Aerobic anoxygenic phototrophic bacteria are ubiquitous in phyllo- and endosphere microbiomes of boreal and subarctic plants

Abstract

In addition to oxygenic photosynthetic systems, solar radiation is utilized for energy by diverse anoxygenic photosynthetic systems. Aerobic anoxygenic phototrophic bacteria (AAPB) perform photosynthesis without producing oxygen but still live in aerobic conditions. Typically they have been reported from aquatic ecosystems, but they can also be found from polar and desert soil ecosystems and primary succession communities like soil crusts. Recently, AAPB have been discovered in the metagenomic data of several plant phyllospheres. By utilizing citizen science, we screened plant foliar samples from eleven different locations in Finland for AAPB by near infrared fluorescence imaging of culturable phyllosphere and endosphere bacteria. Near infrared fluorescence reports the presence of AAPB which contain Bacteriochlorophyllamolecules, embedded in Light Harvesting 1 - Reaction Center complex. We found that AAPB were ubiquotous in phyllosphere communities of diverse plant species in all sampling locations. They were also consistently present in the endosphere of plant species with perennial leaves. Most of the AAPB isolated represent alphaproteobacterial genera Sphingomonas and Methylobacterium, but several isolates from genus Lichenihabitans as well as putative novel alphaproteobacterial taxa were also identified. Methylobacterial isolates were mostly detected in the phyllosphere with weak host specificity, while Sphingomonas AAPB were detected also in the endosphere of several plant species, with clear host specific taxa. We studied also the fluorescence spectral properties of several AAPBs. All the observed spectra resemble typical fluorescence spectral properties of Light Harvesting complex 1. Still, slight variation among each spectra could be obtained, revealing some physical difference among the complexes.
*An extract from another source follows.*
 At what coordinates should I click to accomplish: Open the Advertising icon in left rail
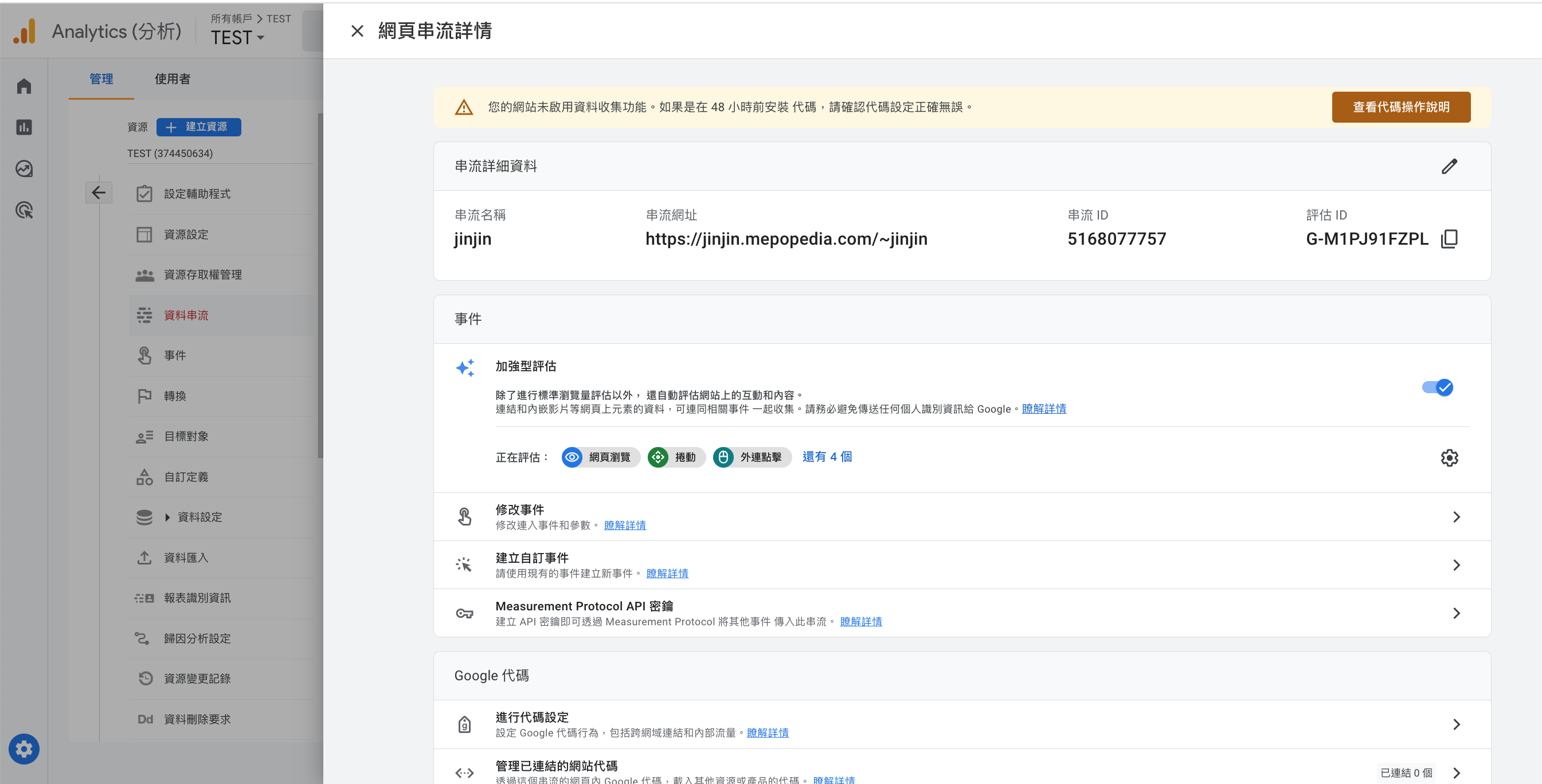point(24,210)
Our results demonstrate for the first time, that AAPB are common in cold climate plant endophytic as well as epiphytic microbiomes and they build up substantial amounts of Bacteriochlorophyllacontaining Light Harvesting complexes. Their putative role in plant adaptation to strong seasonality in light and temperature or tolerance of abiotic stressors remains to be investigated in future studies.